Solution: Applying DIP
To solve this, we introduce an interface (abstraction) to decouple the high-level class (Log) from the low-level class (MySql). This allows us to change the implementation of the database without affecting Log.
Step 1: Define an Interface
interface Database {
insert(): void;
update(): void;
delete(): void;
}
This interface acts as a contract, defining the methods required for database operations.
Step 2: Implement the Interface
Now, the low-level classes implement the Database interface:
class MySql implements Database {
public insert() {}
public update() {}
public delete() {}
}
class FileSystem implements Database {
public insert() {}
public update() {}
public delete() {}
}
class MongoDB implements Database {
public insert() {}
public update() {}
public delete() {}
}
Each low-level class provides its specific implementation of the insert, update, and delete methods.
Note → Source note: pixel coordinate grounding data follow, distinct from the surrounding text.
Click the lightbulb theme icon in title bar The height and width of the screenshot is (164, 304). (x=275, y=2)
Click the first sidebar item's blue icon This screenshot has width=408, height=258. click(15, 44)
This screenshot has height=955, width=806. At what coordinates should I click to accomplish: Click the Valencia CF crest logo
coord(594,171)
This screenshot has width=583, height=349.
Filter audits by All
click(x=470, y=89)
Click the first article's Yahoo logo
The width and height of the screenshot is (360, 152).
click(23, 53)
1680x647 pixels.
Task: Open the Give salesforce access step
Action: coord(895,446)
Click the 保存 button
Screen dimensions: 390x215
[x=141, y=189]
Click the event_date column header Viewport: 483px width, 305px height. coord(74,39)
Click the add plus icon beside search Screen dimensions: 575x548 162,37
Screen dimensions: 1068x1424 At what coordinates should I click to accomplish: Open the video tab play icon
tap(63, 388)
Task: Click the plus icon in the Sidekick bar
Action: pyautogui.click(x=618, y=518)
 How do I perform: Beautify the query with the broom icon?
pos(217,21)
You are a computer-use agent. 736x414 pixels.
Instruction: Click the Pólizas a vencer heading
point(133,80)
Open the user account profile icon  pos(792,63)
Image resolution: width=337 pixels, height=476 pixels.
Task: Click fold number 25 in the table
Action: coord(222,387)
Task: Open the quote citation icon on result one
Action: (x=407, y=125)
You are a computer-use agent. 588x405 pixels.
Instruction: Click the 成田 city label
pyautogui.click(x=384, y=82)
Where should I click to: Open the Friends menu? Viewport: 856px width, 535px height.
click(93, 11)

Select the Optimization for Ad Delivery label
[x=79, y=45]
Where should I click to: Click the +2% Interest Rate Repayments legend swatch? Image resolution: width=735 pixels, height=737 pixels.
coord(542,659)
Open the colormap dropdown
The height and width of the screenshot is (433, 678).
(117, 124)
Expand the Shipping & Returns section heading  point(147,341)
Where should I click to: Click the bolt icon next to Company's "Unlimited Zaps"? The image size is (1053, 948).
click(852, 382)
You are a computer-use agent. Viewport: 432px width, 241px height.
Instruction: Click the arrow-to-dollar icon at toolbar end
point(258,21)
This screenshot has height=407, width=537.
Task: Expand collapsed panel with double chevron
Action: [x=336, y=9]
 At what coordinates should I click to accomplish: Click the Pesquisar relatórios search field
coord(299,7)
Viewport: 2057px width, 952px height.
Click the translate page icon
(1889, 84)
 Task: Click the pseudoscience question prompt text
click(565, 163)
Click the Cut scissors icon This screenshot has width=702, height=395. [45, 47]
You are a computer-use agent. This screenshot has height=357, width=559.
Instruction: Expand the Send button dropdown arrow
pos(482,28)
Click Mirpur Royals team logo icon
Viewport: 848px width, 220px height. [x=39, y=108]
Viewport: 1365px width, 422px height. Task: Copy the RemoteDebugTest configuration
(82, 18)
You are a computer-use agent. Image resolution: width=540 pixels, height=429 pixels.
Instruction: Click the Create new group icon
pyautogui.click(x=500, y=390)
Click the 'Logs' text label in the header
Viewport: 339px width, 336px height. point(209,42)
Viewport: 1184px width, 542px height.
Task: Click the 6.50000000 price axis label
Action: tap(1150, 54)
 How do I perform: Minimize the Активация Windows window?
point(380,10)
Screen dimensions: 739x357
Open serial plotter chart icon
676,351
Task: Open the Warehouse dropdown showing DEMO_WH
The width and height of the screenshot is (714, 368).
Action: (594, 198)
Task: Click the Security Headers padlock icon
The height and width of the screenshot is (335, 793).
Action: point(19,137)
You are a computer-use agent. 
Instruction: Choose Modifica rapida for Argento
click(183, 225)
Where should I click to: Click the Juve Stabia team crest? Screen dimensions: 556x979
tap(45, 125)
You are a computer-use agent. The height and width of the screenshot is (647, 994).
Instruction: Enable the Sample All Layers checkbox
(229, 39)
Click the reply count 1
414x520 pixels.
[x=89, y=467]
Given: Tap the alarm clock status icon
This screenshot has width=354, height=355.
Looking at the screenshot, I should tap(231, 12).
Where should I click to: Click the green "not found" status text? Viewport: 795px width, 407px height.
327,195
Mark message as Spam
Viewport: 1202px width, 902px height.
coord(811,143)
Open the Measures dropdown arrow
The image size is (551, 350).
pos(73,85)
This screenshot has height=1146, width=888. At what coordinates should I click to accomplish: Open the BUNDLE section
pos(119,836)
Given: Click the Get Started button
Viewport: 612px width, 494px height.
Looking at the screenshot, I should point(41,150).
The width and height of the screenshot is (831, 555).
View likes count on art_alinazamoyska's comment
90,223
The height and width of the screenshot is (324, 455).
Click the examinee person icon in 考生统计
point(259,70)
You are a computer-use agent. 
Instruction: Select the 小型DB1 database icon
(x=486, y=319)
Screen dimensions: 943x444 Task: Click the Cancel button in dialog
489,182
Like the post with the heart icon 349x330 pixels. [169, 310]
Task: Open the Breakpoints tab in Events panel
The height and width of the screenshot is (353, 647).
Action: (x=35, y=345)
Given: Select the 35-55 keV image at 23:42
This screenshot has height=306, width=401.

Step 3: Update the High-Level Class
The high-level class (Log) depends on the Database interface rather than a specific implementation:
class Log {
private db: Database;
public setDatabase(db: Database): void {
this.db = db;
}
public update(): void {
this.db.update();
}
}
In this design:
-
Log is decoupled from specific database implementations.
-
Any class implementing the Database interface can be used with Log.
Step 4: Using the Solution
We can now switch databases easily without modifying the Log class:
let logger = new Log();
logger.setDatabase(new MongoDB());
logger.update();
logger.setDatabase(new FileSystem());
logger.update();
logger.setDatabase(new MySql());
logger.update();
Benefits of DIP
-
Flexibility: High-level classes are not tied to specific implementations.
-
Reusability: High-level classes can work with any implementation that follows the abstraction.
-
Maintainability: Changes to low-level classes do not affect high-level classes.
Key Takeaways
-
Decouple dependencies: Use abstractions (interfaces) to reduce direct dependencies between high-level and low-level classes.
-
Plan for change: With DIP, you can replace low-level details without affecting high-level logic.
-
Be mindful: Overusing abstractions can make your code overly complex. Apply this principle only where it adds value.
By following the Dependency Inversion Principle, you can create more modular, maintainable, and scalable software systems.